A Cross-Site Request Forgery (CSRF) vulnerability was discovered in the WordPress plugin 'Find Your Reps' (versions through 1.2), developed by Kathleen Malone. The vulnerability was disclosed on January 16, 2025, and allows attackers to perform Stored Cross-Site Scripting (XSS) attacks. The issue was assigned CVE-2025-23557 and was initially reported by researcher SOPROBRO on October 25, 2024 (Patchstack).

The vulnerability has received a CVSS v3.1 Base Score of 7.1 (HIGH) with the vector string CVSS:3.1/AV:N/AC:L/PR:N/UI:R/S:C/C:L/I:L/A:L. The vulnerability is classified under CWE-352 (Cross-Site Request Forgery) and requires no authentication for exploitation. The technical assessment indicates that it's a low-complexity attack that can be executed remotely (Patchstack).

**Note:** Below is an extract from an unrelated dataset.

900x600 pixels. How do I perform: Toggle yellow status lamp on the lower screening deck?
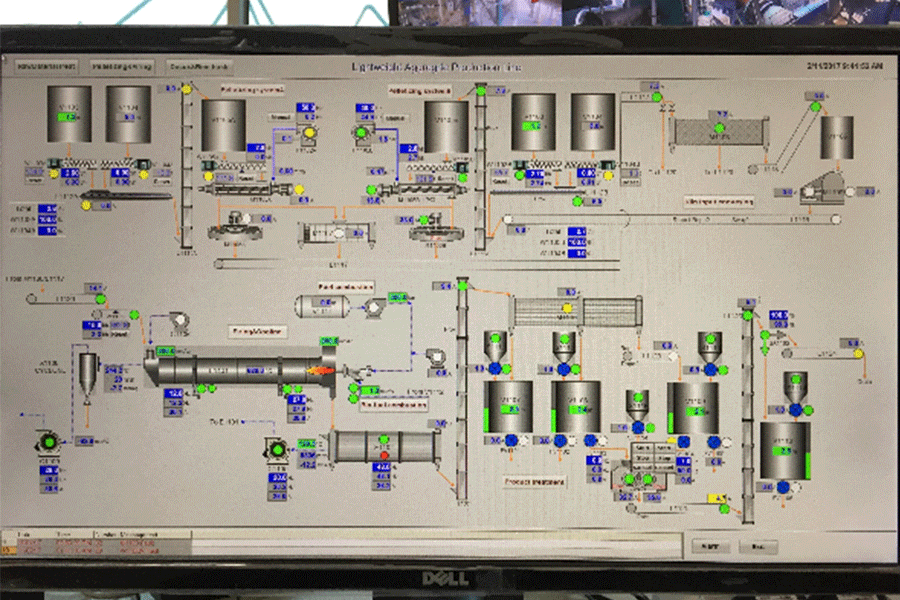568,308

The vulnerability could allow malicious actors to force higher privileged users to execute unwanted actions under their current authentication. The impact severity is considered low, though it combines both CSRF and Stored XSS capabilities, potentially affecting the confidentiality, integrity, and availability of the affected system (Patchstack).

As of January 22, 2025, no official fix has been released for this vulnerability. The issue affects all versions through 1.2 of the Find Your Reps plugin. Patchstack has classified this as a low-priority issue that does not require immediate virtual patching (Patchstack).